General characteristics
- Class & type: Alamosa-class cargo ship
- Type: C1-M-AV1
- Tonnage: 5,032 long tons deadweight (DWT)
- Displacement: 2,382 long tons (2,420 t) (standard); 7,450 long tons (7,570 t) (full load);
- Length: 388 ft 8 in (118.47 m)
- Beam: 50 ft (15 m)
- Draft: 21 ft 1 in (6.43 m)
- Installed power: 1 × Nordberg, TSM 6 diesel engine ; 1,750 shp (1,300 kW);
- Propulsion: 1 × propeller
- Speed: 11.5 kn (21.3 km/h; 13.2 mph)
- Capacity: 3,945 t (3,883 long tons) DWT; 9,830 cu ft (278 m^{3}) (refrigerated); 227,730 cu ft (6,449 m^{3}) (non-refrigerated);
- Complement: 15 Officers; 70 Enlisted;
- Armament: 1 × 3 in (76 mm)/50 caliber dual purpose gun (DP); 6 × 20 mm (0.8 in) Oerlikon anti-aircraft (AA) cannons;

= USS Lebanon (AK-191) =

Cargo ship of the United States Navy

USS Lebanon (AK-191) was an constructed for the US Navy during the end of World War II. As the war ended, fewer cargo ships were needed and the Lebanon was sold into commercial service.

==Construction==
Lebanon was the second U.S. Navy ship to bear that name. She was laid down under a Maritime Commission contract, MC hull 2122, by Walter Butler Shipbuilding Co. out of Superior, Wisconsin, on 15 May 1944. She was launched on 14 October 1944 and was sponsored by Mrs. Charles E. Denny. The Lebanon was acquired by the Navy on 25 August 1945, and commissioned at New Orleans, Louisiana, on 26 September 1945.

==Service history==
===World War II-related service===
The end of World War II reduced the need for cargo ships.
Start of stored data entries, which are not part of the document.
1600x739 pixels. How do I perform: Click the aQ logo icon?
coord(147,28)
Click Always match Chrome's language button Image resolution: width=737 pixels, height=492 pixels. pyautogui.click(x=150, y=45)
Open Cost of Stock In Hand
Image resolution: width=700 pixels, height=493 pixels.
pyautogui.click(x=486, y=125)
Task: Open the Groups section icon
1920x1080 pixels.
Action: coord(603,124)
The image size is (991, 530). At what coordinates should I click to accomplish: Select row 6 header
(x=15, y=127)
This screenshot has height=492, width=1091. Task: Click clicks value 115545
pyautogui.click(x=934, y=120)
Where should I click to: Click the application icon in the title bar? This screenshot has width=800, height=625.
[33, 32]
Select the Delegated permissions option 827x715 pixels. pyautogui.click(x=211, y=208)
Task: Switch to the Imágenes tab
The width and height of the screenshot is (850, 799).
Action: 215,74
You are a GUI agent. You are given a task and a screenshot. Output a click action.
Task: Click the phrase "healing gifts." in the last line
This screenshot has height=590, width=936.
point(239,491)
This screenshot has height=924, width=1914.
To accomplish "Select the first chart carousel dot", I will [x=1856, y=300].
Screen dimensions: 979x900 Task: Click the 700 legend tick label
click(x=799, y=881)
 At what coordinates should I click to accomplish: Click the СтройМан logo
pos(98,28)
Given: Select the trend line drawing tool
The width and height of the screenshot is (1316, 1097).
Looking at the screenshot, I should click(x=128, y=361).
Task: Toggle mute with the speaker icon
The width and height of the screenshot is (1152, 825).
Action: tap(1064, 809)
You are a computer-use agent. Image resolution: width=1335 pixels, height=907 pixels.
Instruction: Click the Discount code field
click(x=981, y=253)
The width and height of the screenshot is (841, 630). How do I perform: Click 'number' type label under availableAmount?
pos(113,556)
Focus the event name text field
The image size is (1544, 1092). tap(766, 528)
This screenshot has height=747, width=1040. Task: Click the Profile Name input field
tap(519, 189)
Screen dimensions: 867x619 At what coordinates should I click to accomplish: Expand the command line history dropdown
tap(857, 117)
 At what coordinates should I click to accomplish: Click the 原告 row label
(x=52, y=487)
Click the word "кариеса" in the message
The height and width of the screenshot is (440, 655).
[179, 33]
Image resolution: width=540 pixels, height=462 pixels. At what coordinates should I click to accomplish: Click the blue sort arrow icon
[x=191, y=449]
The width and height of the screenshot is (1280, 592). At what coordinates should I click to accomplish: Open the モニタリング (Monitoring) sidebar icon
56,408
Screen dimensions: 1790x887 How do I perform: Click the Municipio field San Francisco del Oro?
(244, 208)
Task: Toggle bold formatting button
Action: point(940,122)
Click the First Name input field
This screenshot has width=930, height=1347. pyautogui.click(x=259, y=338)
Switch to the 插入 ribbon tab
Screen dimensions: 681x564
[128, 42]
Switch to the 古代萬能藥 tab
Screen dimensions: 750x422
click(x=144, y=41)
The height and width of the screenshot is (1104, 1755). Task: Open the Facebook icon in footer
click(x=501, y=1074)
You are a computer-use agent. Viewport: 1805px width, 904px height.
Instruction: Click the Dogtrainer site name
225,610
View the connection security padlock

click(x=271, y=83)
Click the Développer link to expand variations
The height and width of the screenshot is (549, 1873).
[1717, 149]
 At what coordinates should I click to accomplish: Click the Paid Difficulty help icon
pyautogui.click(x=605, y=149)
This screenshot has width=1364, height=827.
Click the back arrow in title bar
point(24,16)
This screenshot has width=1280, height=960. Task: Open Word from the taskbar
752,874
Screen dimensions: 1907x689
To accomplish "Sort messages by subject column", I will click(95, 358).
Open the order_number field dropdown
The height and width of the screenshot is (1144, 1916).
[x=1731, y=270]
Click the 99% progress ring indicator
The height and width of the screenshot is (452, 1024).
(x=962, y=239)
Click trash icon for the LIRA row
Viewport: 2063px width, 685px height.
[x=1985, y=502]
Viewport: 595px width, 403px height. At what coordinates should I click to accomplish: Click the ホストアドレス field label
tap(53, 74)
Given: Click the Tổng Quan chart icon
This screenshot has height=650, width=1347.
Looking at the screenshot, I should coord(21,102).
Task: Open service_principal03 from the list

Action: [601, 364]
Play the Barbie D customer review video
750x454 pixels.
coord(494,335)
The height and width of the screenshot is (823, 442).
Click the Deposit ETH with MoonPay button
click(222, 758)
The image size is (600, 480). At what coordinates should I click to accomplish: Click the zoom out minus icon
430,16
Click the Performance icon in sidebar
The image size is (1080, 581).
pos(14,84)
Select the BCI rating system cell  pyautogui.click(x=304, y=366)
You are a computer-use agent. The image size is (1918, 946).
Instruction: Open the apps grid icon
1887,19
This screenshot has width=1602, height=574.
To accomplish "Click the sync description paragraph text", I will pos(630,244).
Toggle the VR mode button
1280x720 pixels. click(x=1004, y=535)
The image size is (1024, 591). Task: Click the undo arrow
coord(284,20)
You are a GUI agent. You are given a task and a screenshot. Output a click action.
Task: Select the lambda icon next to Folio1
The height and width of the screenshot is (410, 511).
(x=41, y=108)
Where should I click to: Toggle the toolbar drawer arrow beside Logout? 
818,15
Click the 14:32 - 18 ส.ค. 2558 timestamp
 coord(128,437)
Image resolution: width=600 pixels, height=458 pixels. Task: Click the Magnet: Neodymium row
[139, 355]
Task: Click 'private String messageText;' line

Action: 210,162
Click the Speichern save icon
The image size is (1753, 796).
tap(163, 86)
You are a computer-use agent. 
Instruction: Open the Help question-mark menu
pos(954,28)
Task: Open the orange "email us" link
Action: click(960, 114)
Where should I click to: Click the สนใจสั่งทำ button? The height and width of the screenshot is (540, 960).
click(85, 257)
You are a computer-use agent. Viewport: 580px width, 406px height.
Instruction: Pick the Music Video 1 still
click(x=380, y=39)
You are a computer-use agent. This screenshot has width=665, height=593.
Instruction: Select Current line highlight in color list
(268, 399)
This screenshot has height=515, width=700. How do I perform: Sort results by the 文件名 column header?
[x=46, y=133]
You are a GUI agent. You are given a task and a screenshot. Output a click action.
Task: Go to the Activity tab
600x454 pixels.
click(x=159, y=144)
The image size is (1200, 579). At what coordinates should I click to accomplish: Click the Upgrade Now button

Lebanon was decommissioned on the 15 of November, 1946. She was returned to the Maritime Commission the same day, and was chartered to Lykes Brothers Steamship Company, Inc., which renamed her Coastal Archer.

==Merchant service==
The Lebanon, renamed Coastal Archer, was used by several shipping companies from 1945 to 1948. She was then placed in the reserve fleet.

On 13 July 1956, she was sold to Brazil under the condition that she be used for coastal shipping by Brazil. She was delivered on 22 August 1956 and renamed Rio Paraguaçu. In 1976 the ship was sold to Colombian shipowner Lineas Agromar and renamed Irazu. At first she sailed under Colombian flag; later, this was transferred to Panama. The Irazu traded for another 10 years before finally being sold for scrap in Colombia. On 2 September 1986 she arrived at Mamonal for demolition.